I don't know how many times she backed down the launch and pulled back up again to get lined up, but it was least a dozen times. I learned later that it was one or two of her boys who typically would launch the boat for her. She would show up at the dock after they launched and moored it for her, then she would just get on board and leave from there. Anyway, after she finally got the boat in the water, and I was standing there holding the line while she went and parked the truck, I noticed that a crowd was gathering on the outdoor deck above the launches. I also noticed that the boat had taken on a decided list to starboard...

She came back from parking the truck, and also noticed the gathering crowd and the listing craft. She told me that it was probably just a little extra water left in the ballast tanks that the boys failed to drain when they put the boat on the trailer for this trip. I pointed out, helpfully I might add, that it seemed to be taking on a steeper list than when she had first put it in the water. I was dismissively corrected that I was mistaken in my observation, so being the good first date that I was, I decided not to offer much commentary from this point forward...

We got in, I pushed us off, and she went to fire up the iron sail. Needless to say, it failed to start readily, and we began drifting into a line of moored boats. I decided that rather than let us mow down a row of spendy vessels, that I would fend us off with my foot, successfully, I might add. About this time, MJ got the motor running, and she engaged it in reverse to avoid the line of other boats. As we began to slow our forward progress and started to reverse course, the mooring lines which MJ had failed to stow managed to fall overboard. As you might imagine, it was a split second before the lines were sucked into the prop and stalled the engine. Did I mention that we were in reverse? As we drifted to the back shore of the marina, MJ frantically tried to untangle the lines, while I watched with muted amusement. I knew from experience that there was no way she was going to get those lines out of the prop from *inside* the boat. I race 37-footers with friends, and I have seen this scenario play out many times before in many marinas.

■ **DATASET EXTRACT**:
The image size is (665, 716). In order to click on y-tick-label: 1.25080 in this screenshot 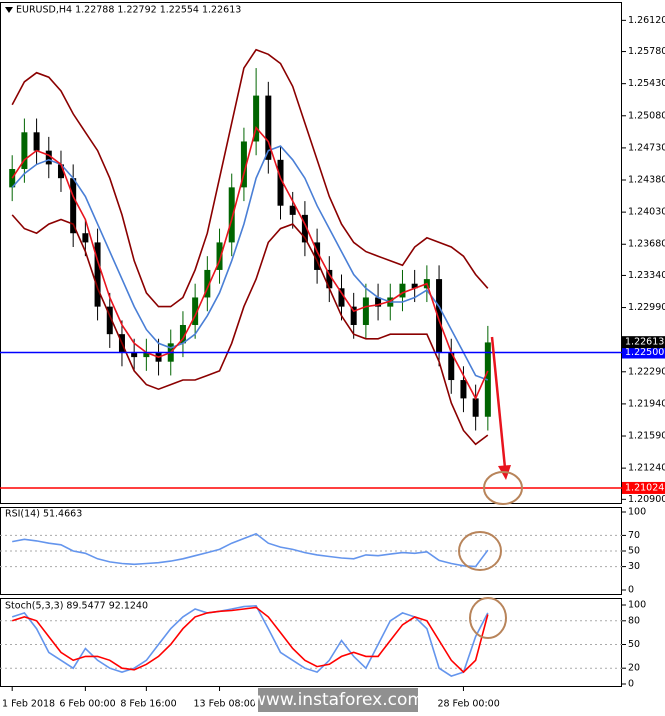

■ **PROBLEM 1**:
Answer these from the boat-launch story:
(a) Who typically launched the boat for her?
(b) What did she say was probably causing the list?
(c) What size boats does the narrator race with friends?
■ **PROBLEM 2**:
Using the boat-launch story, decide whether each statement agrees with it, and quote the words that decide it:
(a) The boat took on a list to port.
(b) The narrator used a foot to keep the boat off the moored boats.
(c) The motor started right away.
■ **PROBLEM 3**:
Carry on the boat-launch story, starting after its final sentence.

■ **WRITTEN RESPONSE 1**:
(a) One or two of her boys.
(b) A little extra water left in the ballast tanks that the boys failed to drain when they put the boat on the trailer for this trip.
(c) 37-footers.

■ **WRITTEN RESPONSE 2**:
(a) No: "the boat had taken on a decided list to starboard"
(b) Yes: "I would fend us off with my foot, successfully, I might add"
(c) No: "it failed to start readily"

■ **WRITTEN RESPONSE 3**:
We ground into the mud at the far shore of the marina, dead in the water, listing heavily. By now the crowd on the deck watching this performance had grown to a couple dozen souls. I grabbed a paddle from stowage and began to lever us off the bottom while MJ hopped out and untangled the lines from the prop. Freed from both the grip of the mud and the mooring lines, she hopped back in and fired up the motor again. At this point, I decided to throw caution to the wind and suggested that before we start moving again, perhaps we should figure out why the craft is listing so badly. Dismissively rebuffed again, telling me that once we get out of the marina and get going, the movement of the boat through the water will cause the bilge to drain on its own. I am quite familiar with this tactic (both from sailboat racing and waterskiing), but it requires no small amount of speed to accomplish this. She dropped the iron sail into gear, and we began to move forward...

As we began to move across the marina, the motor died again, this time all on its own. Frantically, MJ tried to regain power, but it was not to be. Powerless, listing, and with little to no rudder control, we drifted at a fairly good clip toward a different group of expensive watercraft. Abandoning all sense of shut-upedness, I suggested strongly that we steer as hard as we can to an empty slip slightly to starboard of our path. Since we were already listing heavily in that direction, I thought it was the best course of action, rather than try to fight the list by bearing to port. In the nick of time, we missed the other vessels, steered into the empty slip (the only one there that day) and arrested our momentum by crashing headlong into the dock.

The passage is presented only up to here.